(Stored items)
# # # #
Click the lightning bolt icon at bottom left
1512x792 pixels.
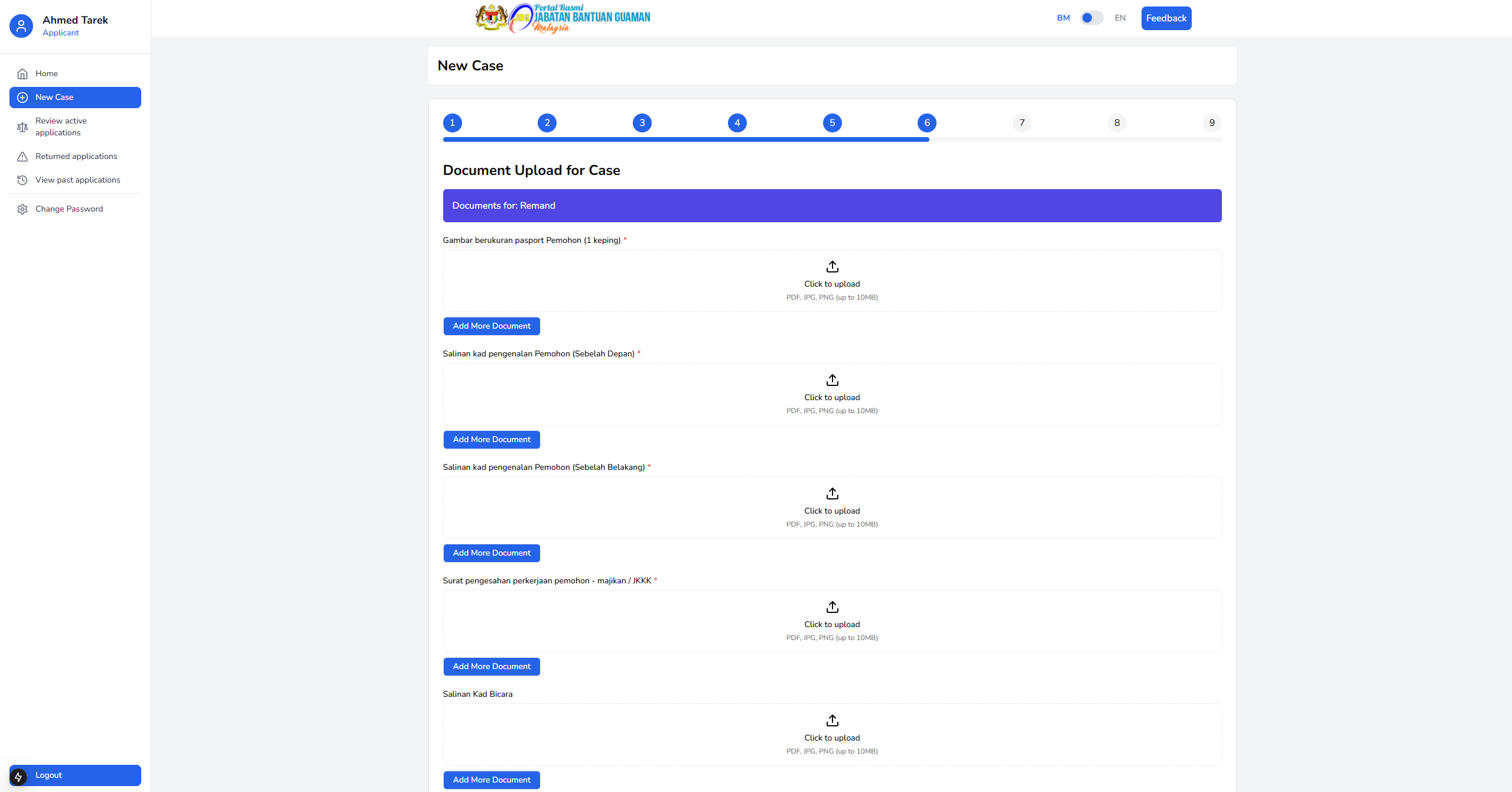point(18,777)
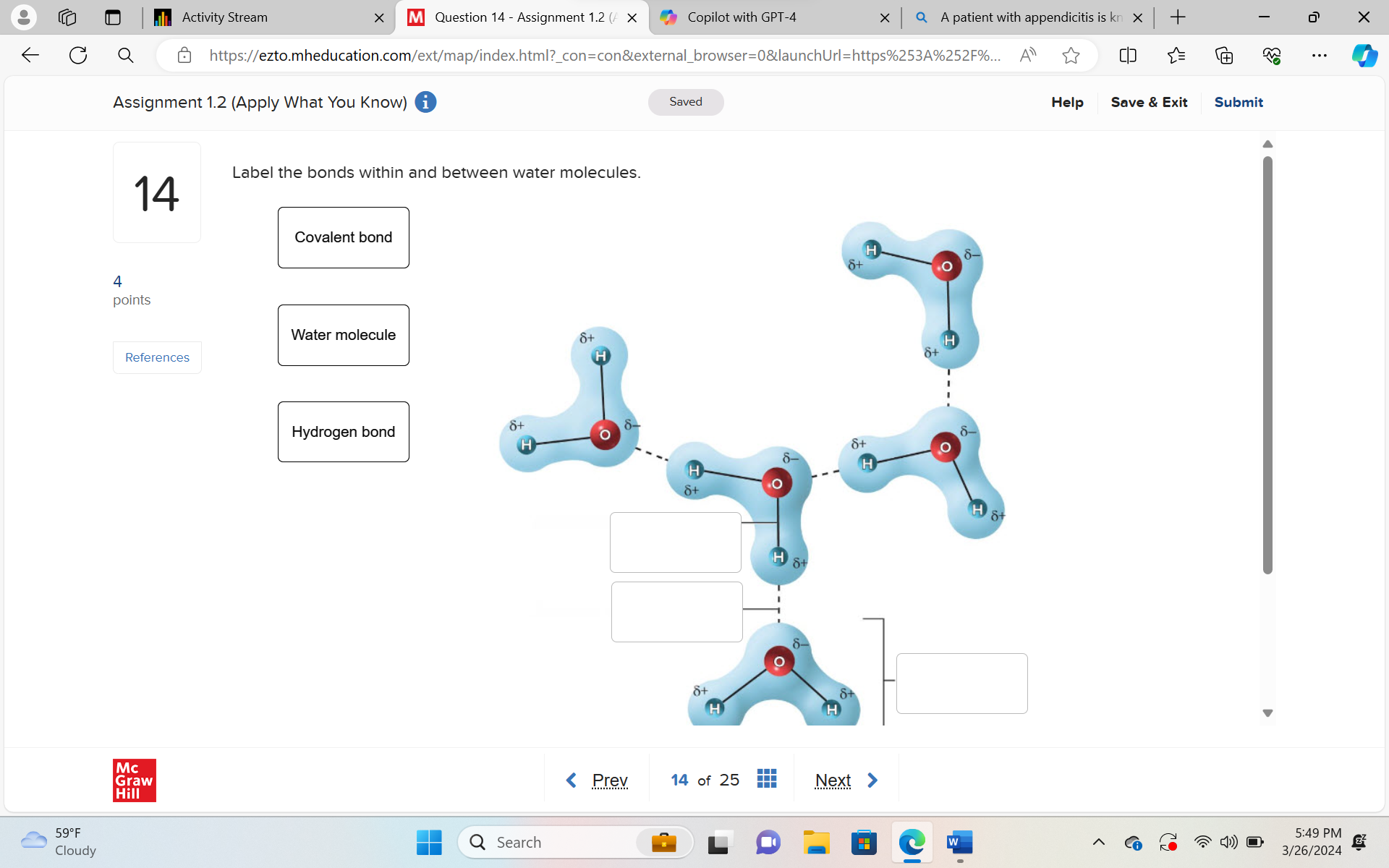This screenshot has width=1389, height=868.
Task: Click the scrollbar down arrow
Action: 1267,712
# # # #
§ Activity
All entries must be written out again exactly as given, with no pictures in the copy.

§ Answer box
Click the lightning bolt icon at bottom left
1512x792 pixels.
point(18,777)
This screenshot has width=1389, height=868.
Task: Click the scrollbar down arrow
Action: 1267,712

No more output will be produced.